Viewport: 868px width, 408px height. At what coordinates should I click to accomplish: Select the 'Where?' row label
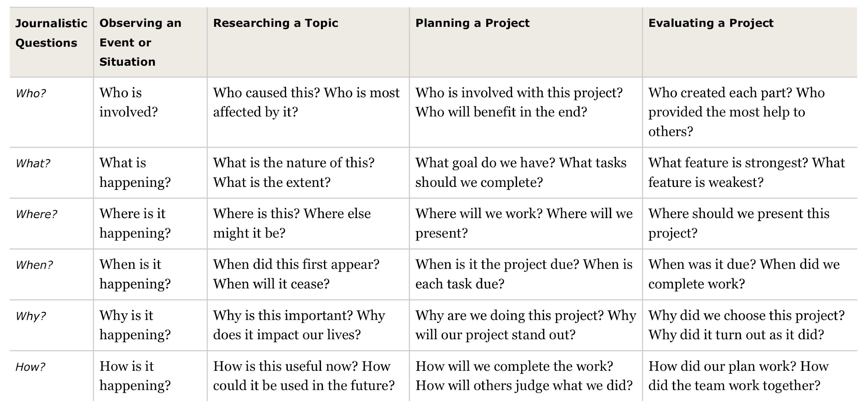pyautogui.click(x=36, y=214)
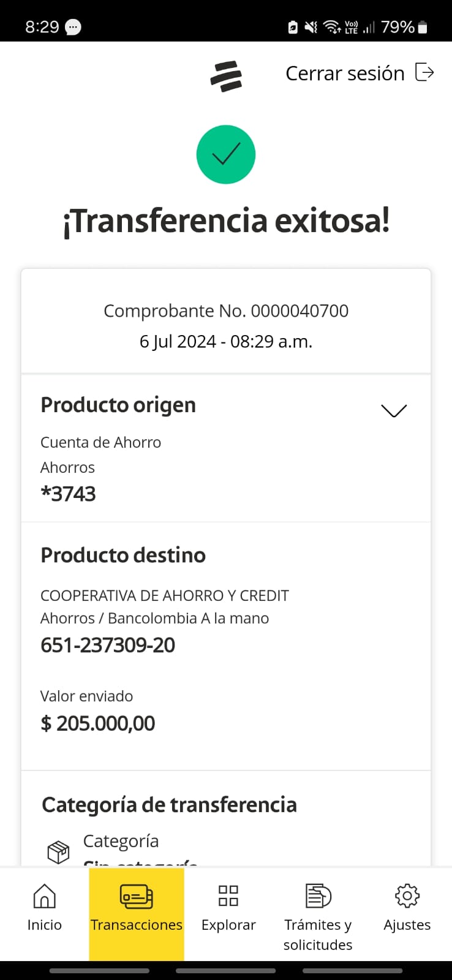This screenshot has width=452, height=980.
Task: Tap the Comprobante No. 0000040700 text
Action: pyautogui.click(x=226, y=311)
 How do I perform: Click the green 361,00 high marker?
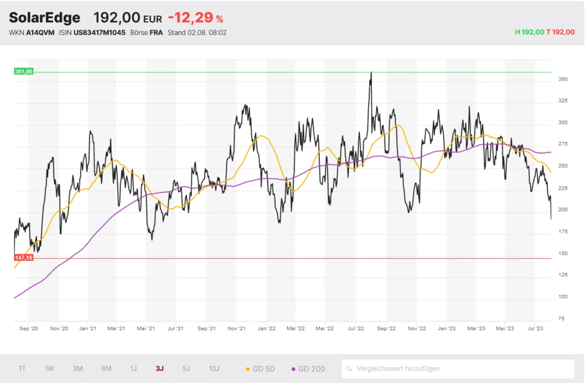click(24, 72)
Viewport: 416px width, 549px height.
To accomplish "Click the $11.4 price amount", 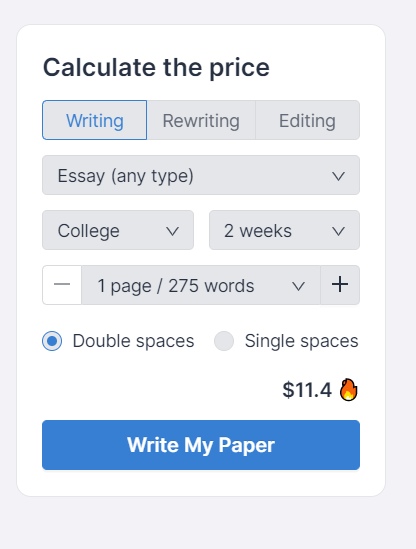I will [307, 390].
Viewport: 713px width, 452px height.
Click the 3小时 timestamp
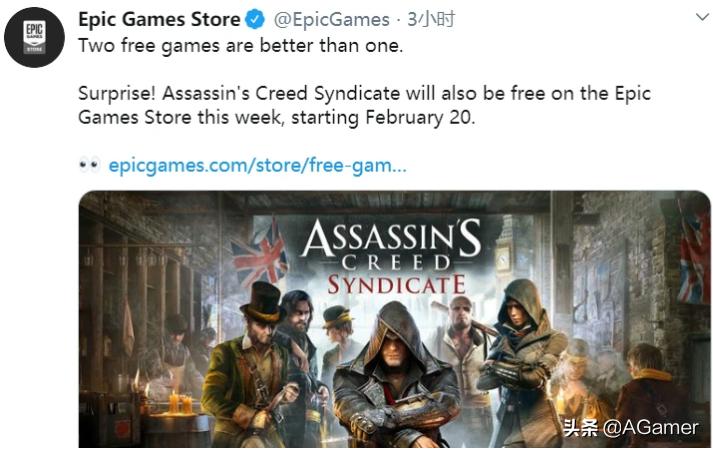(431, 20)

################

DIRECTIONS FOR THIS TASK
A word-for-word copy of the lines from the one containing "Viewport: 713px width, 452px height." through the last line of the records is what is wanted, without pictures and without any other line.

OUTPUT OF THE TASK
Viewport: 713px width, 452px height.
Click the 3小时 timestamp
(431, 20)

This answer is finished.